Last summer while on a cruise with a friend we were discussing the Roundup over drinks and he told me, “when I find someone who is considering going to the Roundup, I usually tell them they have to go because inevitably they will run into someone they have forgotten about or not thought about in many years and that they will be overjoyed so see them again.”

From time to time people post on social media about the Roundup. There have been some references to old retirees attending. So a word or two about the old retirees: Most of us retire after 20, 25, or 30 plus years. Rarely does a young person retire. The word “Old” has never been specifically defined but I trust that we are all striving to become older retirees as opposed to the alternative. I like the old retirees. They have interesting history and stories to tell. Their experience far outreaches mine just because of time alone. In many ways they paved the way for all of us, and often taught us what they knew. They trained us. I remember hearing then Lt. Steve Selby say that when you train a deputy, you are building a deputy. The old retirees helped to build a good many deputy sheriffs and if we were smart enough to listen and learn, the benefit was ours. They are due the honor and respect the younger folks hope to one day receive. The old retirees are not angry; they are happy and happy to see everyone in Laughlin because it gives hope that this tradition will continue. I don’t like seeing an old person at the Roundup and realizing that I was in the academy with them. If you think there are too many old folks at the Roundup I would suggest that you get your young hips out to Laughlin show us all what young retirees are like.
In truth, all ages of male and female are enjoying the benefits of the Roundup so if you suffer from the fear of missing out, now is the time to make your plans for next year.

Retired Reserve Captain Steve Pair met and had a very long conversation with a retired RCMP (Canadian Mountie) who was visiting Laughlin with a tour group. The Mountie saw the sign for the Briefing Room and proceeded upstairs to find out what this was all about.
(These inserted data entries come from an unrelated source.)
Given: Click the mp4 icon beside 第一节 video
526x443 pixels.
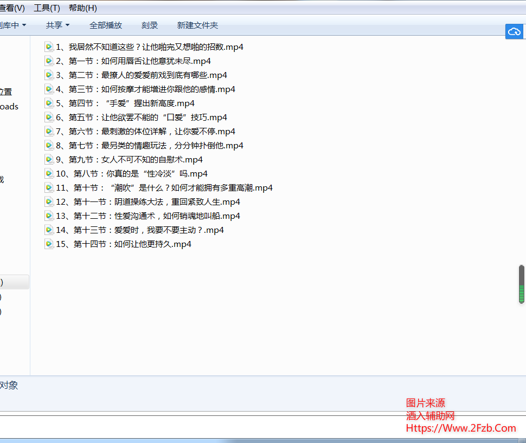Looking at the screenshot, I should tap(49, 61).
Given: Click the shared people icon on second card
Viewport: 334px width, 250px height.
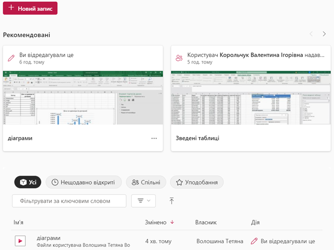Looking at the screenshot, I should pos(179,58).
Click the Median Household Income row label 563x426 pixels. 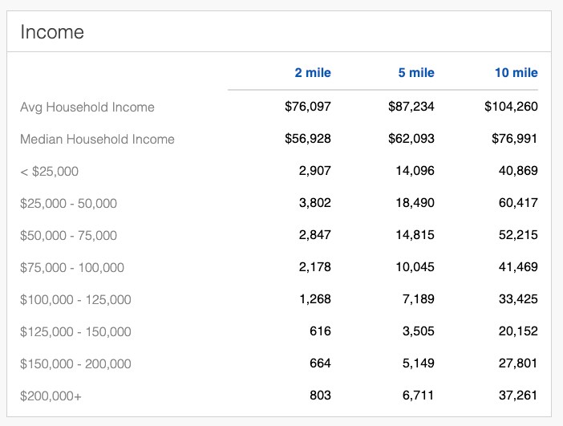[97, 139]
There he encountered Steve, and was awed at the mass of retired cops and the genuine fellowship taking place. It is impressive to see for sure and first time attenders are usually equally awed by the scene.

On the first Sunday night I was with friends in a nearby restaurant and sitting at a table next to us were Art Herrera, Wes McBride, John Bowler, and Steve Newman. All great cops as were many but I was struck by the amount of law enforcement history sitting and taking at that table. It’s that type of sight that you can only see at an event like the annual Roundup. In fact, it’s a sight that you can be part of if you attend.

After last year’s Roundup, a first time attendee said this: “Even though I have been retired 14 years, this was the first Roundup my wife and I attended, but it definitely will not be our last one. I regret not attending them from the moment I retired as this was a most enjoyable event. I do not have any one favorite, most memorable moment as it was like being hit with a wave of all of those things when I first walked into the Briefing Room and saw those who I worked with and for during my career. Each day that I went into the Briefing Room I saw someone else that I knew. The memories of working with or for these people just came flooding back. Yes, we had all aged a bit, but I still recognized everyone. It was great seeing these and others during the Roundup and I am so thankful for Moon and Robyn and their volunteers. Now that we have experienced our first Roundup my wife and I intend to attend every future one so long as we are able.”

Some folks avoid the Roundup because they fear they might see someone they don’t like. The problem with that is that they miss seeing the many folks they do like. I don’t have to go all the way to Laughlin to find people I don’t like; I merely have to go out and drive in traffic. I normally find a few I don’t like. It has been said that there’s nothing simpler than avoiding people you don’t like. Avoiding one’s friends; that’s the test.